Like the military, though with somewhat more success, Reed in his poems is intent on creating maps of reality. In his poems, both place and time have important roles, as they intersect with human actions. Reed is interested in place for its own sake, but he is also interested in its effects on human actions. Even more, he is interested in how human actions reverberate in time—the anticipation of actions, how actions fade from memory, how the meaning of actions changes with time, how, on the other hand, actions define and transfix personalities. For Reed, reality is as fluid as the stream in his poem “Lives” that cannot be caged. To try as best he can to catch and bottle this reality, Reed concentrates on dramatic moments or their consequences, particularly their moral consequences.

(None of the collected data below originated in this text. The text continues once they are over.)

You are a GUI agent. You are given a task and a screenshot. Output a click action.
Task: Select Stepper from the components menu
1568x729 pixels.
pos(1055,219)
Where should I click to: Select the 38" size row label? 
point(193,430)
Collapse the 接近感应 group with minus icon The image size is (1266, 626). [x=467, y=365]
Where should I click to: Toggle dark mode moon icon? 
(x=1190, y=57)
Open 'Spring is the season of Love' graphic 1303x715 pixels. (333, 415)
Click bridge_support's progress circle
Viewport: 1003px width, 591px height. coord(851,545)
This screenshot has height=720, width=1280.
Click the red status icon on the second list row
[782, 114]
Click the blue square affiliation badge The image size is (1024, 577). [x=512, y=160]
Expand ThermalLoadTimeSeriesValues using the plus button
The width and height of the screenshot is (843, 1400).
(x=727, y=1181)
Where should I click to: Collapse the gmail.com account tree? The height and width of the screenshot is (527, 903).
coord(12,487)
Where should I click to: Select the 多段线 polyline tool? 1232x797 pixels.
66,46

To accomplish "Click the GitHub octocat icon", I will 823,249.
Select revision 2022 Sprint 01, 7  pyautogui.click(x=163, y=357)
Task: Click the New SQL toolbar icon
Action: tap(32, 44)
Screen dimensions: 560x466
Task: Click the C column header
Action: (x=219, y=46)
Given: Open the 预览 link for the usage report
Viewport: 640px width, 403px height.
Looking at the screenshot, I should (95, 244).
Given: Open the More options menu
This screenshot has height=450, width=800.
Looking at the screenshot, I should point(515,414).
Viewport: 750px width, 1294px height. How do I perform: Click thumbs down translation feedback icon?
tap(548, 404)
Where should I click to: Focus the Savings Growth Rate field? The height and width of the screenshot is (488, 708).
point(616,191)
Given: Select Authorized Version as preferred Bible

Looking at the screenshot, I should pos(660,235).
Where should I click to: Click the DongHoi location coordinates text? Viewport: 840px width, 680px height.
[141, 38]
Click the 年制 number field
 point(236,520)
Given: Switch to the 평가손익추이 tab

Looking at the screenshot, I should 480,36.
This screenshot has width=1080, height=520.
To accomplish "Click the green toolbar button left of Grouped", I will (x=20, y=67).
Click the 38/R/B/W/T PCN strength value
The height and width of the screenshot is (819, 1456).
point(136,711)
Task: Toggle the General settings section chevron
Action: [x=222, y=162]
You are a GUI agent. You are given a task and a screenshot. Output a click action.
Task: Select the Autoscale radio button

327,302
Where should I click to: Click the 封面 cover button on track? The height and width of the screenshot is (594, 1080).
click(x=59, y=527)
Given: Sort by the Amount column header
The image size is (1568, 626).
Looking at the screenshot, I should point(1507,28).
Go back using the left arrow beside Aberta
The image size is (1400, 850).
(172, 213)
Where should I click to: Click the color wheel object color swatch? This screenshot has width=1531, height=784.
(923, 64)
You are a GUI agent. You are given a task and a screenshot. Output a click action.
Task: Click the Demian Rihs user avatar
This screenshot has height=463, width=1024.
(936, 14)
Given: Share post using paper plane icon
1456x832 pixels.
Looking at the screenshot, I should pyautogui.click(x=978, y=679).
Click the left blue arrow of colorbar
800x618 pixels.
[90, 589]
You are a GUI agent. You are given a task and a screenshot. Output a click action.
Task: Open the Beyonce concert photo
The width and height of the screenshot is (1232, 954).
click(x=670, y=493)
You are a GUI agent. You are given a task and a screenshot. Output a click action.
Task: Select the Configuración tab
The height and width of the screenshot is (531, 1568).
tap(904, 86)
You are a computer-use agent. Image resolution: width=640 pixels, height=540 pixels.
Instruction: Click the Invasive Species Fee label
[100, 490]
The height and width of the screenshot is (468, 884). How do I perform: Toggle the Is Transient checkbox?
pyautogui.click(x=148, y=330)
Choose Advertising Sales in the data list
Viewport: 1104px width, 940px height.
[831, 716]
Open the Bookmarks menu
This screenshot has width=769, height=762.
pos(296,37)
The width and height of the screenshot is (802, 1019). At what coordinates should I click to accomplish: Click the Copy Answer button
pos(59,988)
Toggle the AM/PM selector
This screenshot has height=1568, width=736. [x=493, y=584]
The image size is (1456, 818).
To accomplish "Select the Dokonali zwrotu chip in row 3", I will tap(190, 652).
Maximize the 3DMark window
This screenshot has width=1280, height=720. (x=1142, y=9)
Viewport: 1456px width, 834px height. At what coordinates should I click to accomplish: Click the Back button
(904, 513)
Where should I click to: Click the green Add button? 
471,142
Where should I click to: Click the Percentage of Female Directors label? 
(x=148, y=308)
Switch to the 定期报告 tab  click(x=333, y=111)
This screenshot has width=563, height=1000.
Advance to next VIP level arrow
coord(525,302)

Supporting Reed’s penchant for the dramatic is his gift of mimicry, for capturing the sound of the human voice, as amply demonstrated in his parodies of T. S. Eliot and of the training officer in the “Lessons of the War” poems. Thus, it should come as no surprise that, although Reed writes in a variety of forms, some of his best poems are dramatic monologues. It should also come as no surprise that he eventually changed to writing drama.
“A Map of Verona”
Perhaps the most important poem for understanding Reed’s ontology, and a good poem in its own right, is “A Map of Verona.” At first, it seems no more than a pleasant travel advertisement: For “a whole long winter season,” Reed’s thoughts have dwelt on an open map of Verona. His intention to visit Verona reminds him of a stay in another Italian city, “My youthful Naples.” Naples is associated in his mind with “a practice in sorrow,” with “a sketch in tenderness, lust, and sudden parting.” No doubt at the time this experience, despite its air of youthful experimentation, was deeply moving; now, however, he can barely recall its “underground whispers of music.” Reed does recall, though, that he once studied an open map of Naples with the same expectation with which he now studies the map of Verona, and his map-studies then were totally “useless,” since “maps are of place, not time.” Still, studying the map of Verona and hearing other travelers relate their tourist impressions of the city help to “calm” Reed’s “winter of expectations.” The city of Verona does indeed exist, and “one day” Reed will go there: “in tomorrow’s cave the music/ Trembles and forms inside the musician’s mind.” Meanwhile, echoing the poem’s epigraph from Arthur Rimbaud, Reed can only wonder “in what hour of beauty” and “in what good arms” he will attain “those regions and that city.” Finally, he wonders “what good Arms shall take them away again.”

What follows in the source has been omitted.